## What you have to do
In the records below, find the line holding "Where should I"; copy it and every line after it to the end, omitting all images.

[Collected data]

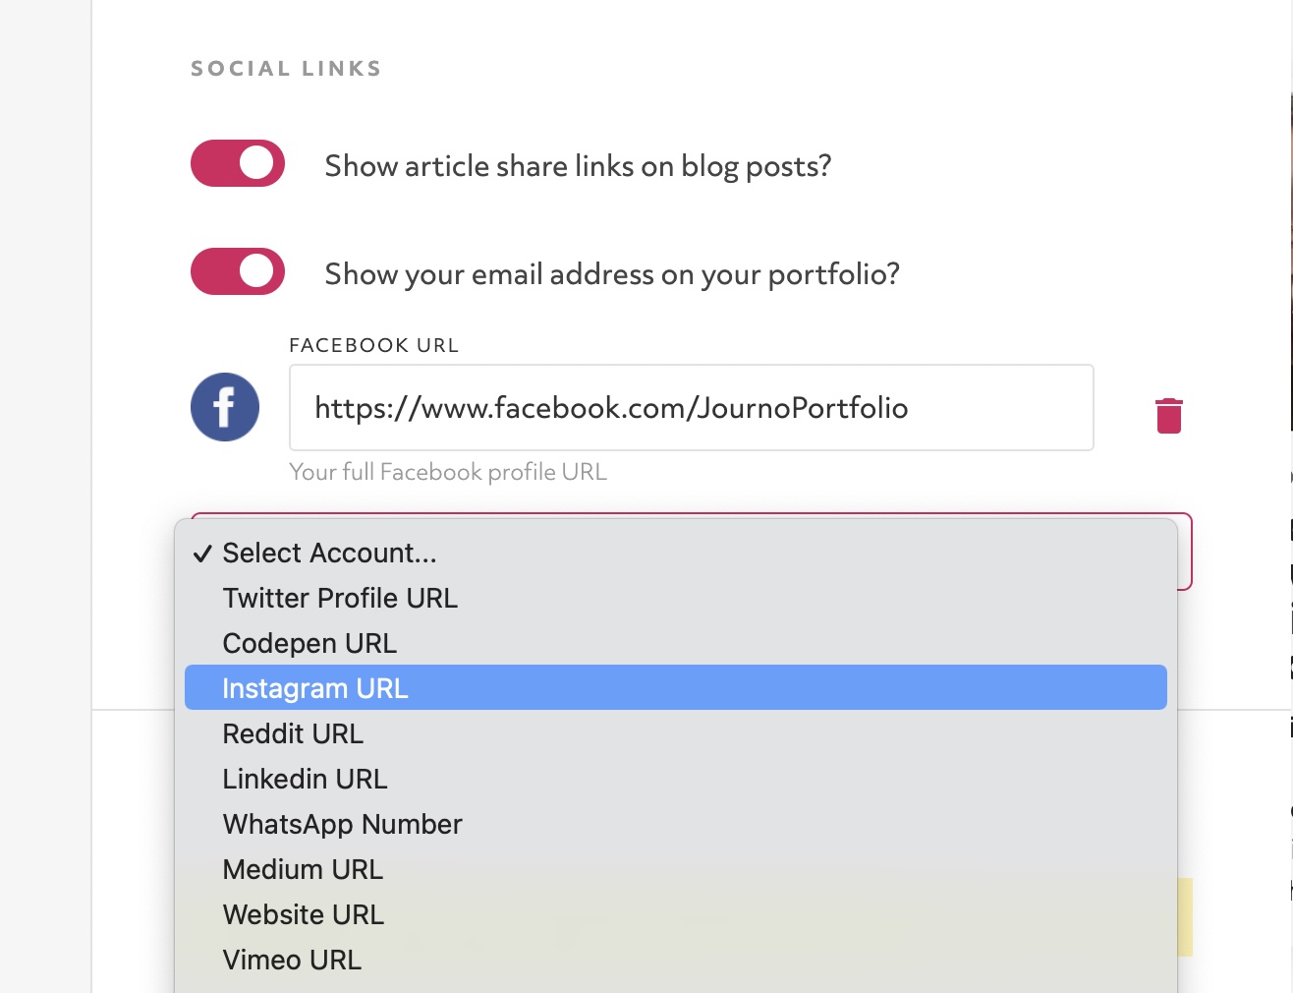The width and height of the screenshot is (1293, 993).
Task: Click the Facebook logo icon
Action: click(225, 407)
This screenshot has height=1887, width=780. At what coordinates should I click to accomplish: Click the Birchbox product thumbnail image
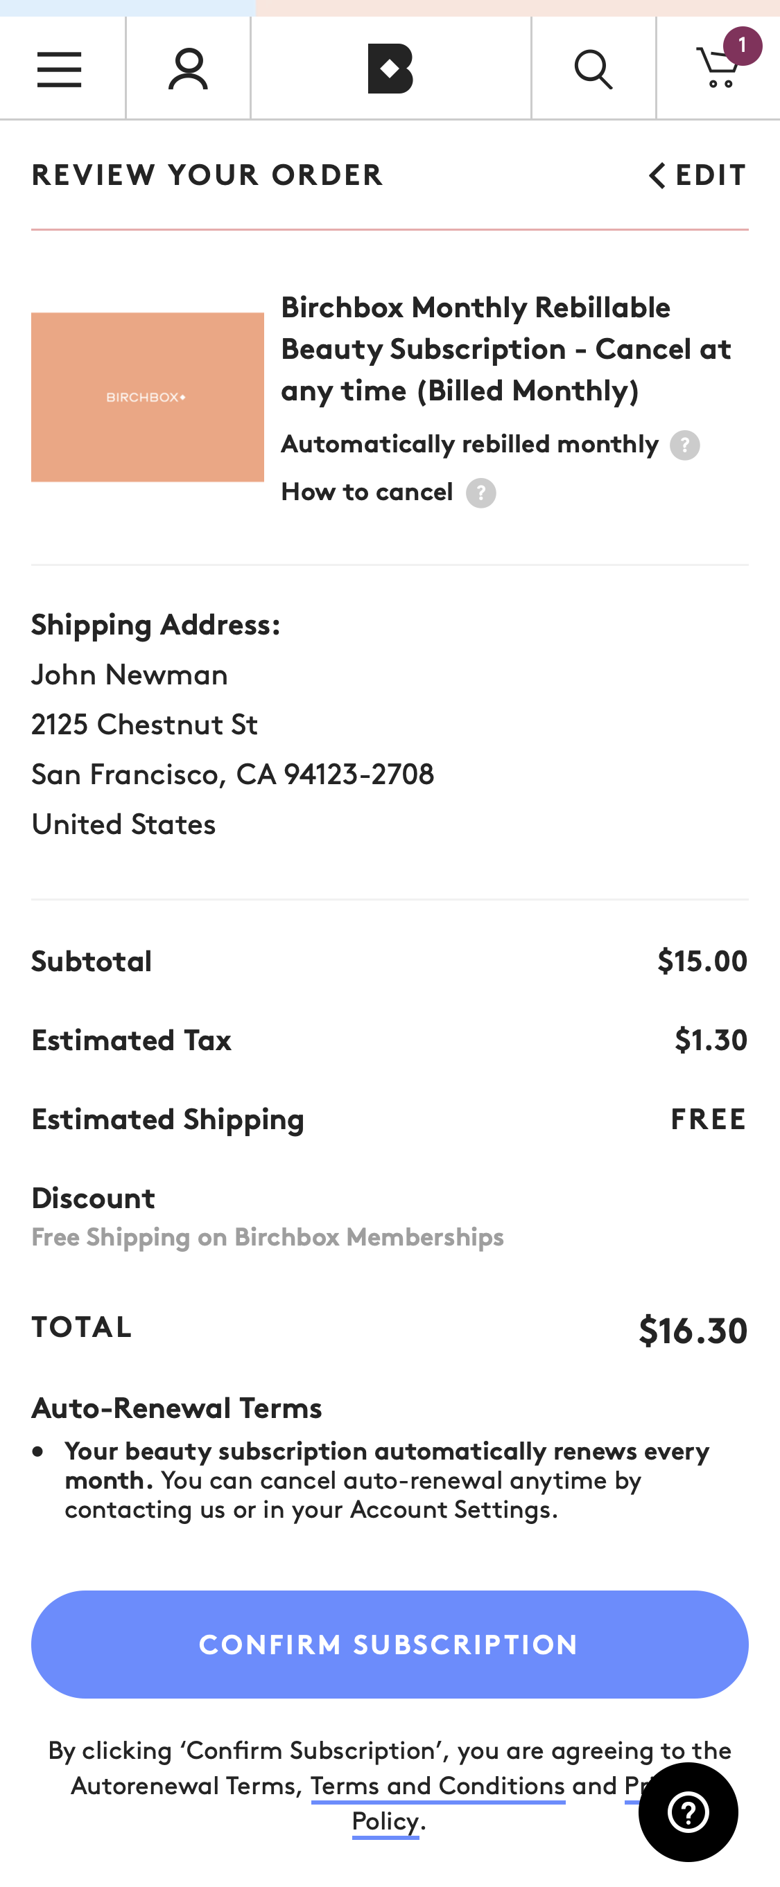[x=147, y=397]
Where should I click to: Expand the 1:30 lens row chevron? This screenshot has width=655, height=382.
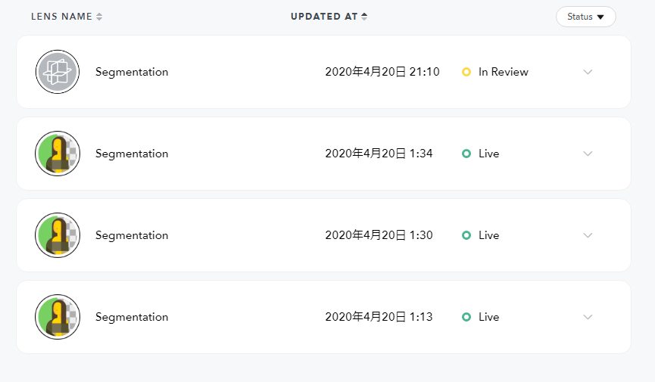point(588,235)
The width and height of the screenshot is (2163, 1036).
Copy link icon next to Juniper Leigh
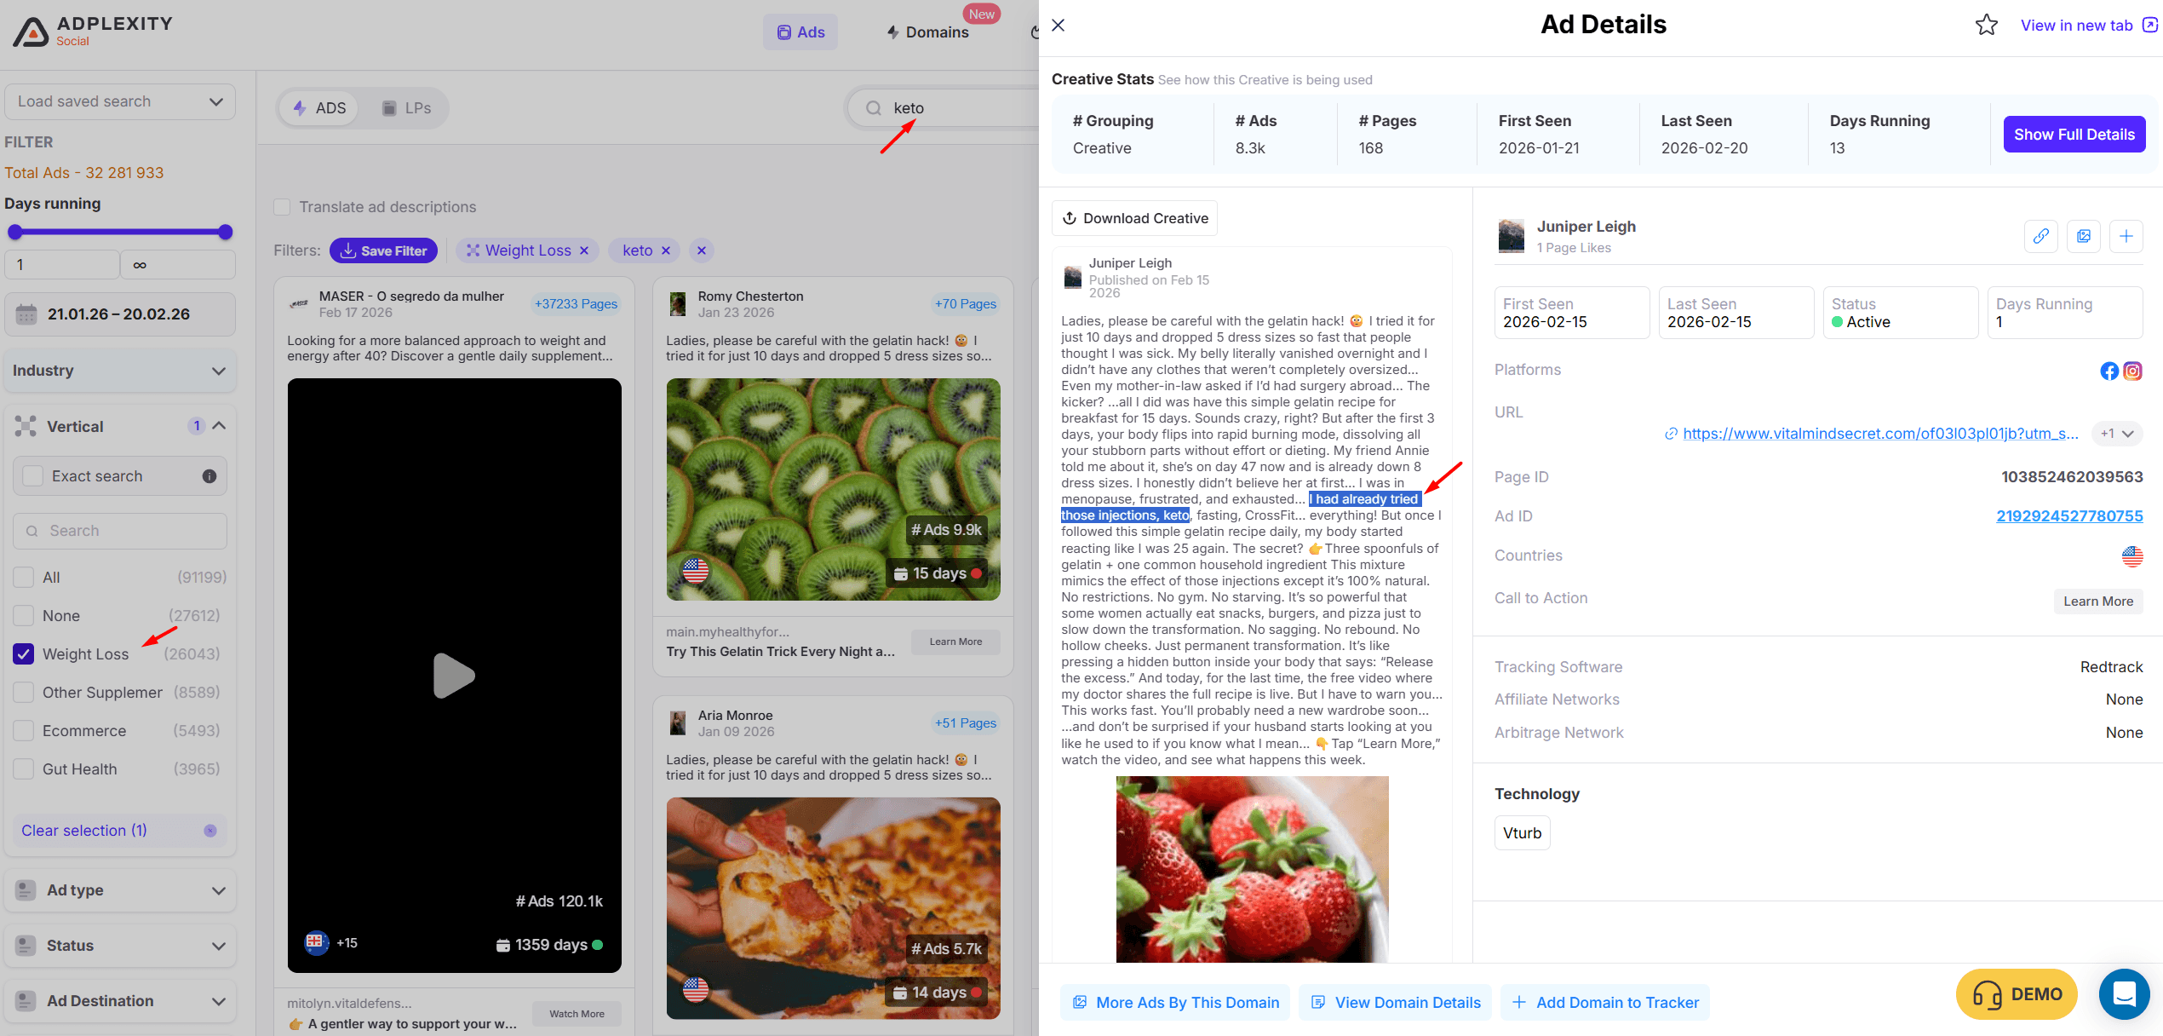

## Solution
Where should I click to: Expand the 1:30 lens row chevron? This screenshot has width=655, height=382.
point(588,235)
The width and height of the screenshot is (2163, 1036).
Copy link icon next to Juniper Leigh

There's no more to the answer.